AIDA: AI Detection of Anomalies for failure analysis at the single-transistor level

Tuesday, November 18, 2025: 2:30 PM
1 (Pasadena Convention Center)
Dr. Chaitanya Gadre, PhD , Intel, Santa Clara, CA
Dr. Li-sheng Wang, PhD , Intel, Santa Clara, CA
Dr. Junchi Wu, PhD , Intel, Santa Clara, CA
Dr. Suk Chung, PhD , Intel, Santa Clara, CA
Dr. Sung Lim, PhD , Intel, Santa Clara, CA

Summary:

Our group specializes in Transmission Electron Microscopy (TEM) data analysis, with a primary focus on failure analysis to identify defects that inform critical yield decisions. Given the large volume of TEM data we process, leveraging AI/ML is essential to accelerating our output, handling the high volume required by our customers, and making use of big data to improve accuracy and efficiency. Here, we demonstrate our completely unsupervised ML workflow for automated anomaly detection called AIDA. From a single TEM image containing multiple bitcells, we extract the repeating structures and train a PCA model solely on defect-free cells. The reconstructed image, composed of defect-free 'twins,' is subtracted from the original to reveal defects with a high precision. AIDA can be universally applied to any data that contains repeating structures making it compatible with any node technology out of the box.
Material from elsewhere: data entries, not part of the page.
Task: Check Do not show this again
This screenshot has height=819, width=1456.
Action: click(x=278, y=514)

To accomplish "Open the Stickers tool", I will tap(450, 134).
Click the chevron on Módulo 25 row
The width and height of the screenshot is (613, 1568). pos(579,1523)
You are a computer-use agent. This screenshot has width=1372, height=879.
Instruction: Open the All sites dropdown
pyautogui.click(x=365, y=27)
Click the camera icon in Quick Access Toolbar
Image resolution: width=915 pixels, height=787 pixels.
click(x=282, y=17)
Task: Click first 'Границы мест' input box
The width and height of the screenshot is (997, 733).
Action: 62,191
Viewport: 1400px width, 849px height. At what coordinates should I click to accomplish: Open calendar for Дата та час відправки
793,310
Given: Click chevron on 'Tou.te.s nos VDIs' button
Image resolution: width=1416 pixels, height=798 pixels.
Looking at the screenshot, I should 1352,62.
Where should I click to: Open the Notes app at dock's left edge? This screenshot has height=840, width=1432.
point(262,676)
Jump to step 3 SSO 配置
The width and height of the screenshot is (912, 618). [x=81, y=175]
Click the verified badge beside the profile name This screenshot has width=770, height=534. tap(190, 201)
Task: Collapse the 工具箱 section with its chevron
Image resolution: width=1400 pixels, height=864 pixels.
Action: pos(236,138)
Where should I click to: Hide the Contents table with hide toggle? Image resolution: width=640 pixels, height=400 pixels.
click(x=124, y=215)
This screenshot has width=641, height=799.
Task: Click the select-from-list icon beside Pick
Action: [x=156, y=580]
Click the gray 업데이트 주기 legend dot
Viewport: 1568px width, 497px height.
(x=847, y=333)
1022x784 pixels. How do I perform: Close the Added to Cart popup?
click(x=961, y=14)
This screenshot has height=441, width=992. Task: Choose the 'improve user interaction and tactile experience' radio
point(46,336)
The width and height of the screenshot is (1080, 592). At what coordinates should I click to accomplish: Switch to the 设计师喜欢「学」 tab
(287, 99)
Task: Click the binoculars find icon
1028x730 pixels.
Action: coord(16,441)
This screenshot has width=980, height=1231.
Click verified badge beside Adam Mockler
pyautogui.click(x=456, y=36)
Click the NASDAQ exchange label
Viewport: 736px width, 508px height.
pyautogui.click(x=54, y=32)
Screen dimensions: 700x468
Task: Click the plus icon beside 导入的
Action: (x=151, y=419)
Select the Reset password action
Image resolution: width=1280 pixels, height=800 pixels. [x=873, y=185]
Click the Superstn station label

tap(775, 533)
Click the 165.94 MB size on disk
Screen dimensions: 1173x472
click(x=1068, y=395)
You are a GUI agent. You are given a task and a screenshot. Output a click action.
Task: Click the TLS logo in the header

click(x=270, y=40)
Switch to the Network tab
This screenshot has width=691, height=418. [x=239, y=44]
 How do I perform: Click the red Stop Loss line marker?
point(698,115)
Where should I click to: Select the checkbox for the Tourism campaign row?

This enables real-time anomaly detection within just few seconds due to the speed and interpretability of PCA. AIDA achieves comprehensive analysis by automatically isolating even subtle defects in a large field of view, saving engineering resources. Furthermore, we can scale this approach with larger datasets to improve the robustness and adaptability of our offline computations, ensuring high-volume, high-accuracy analysis for our customers.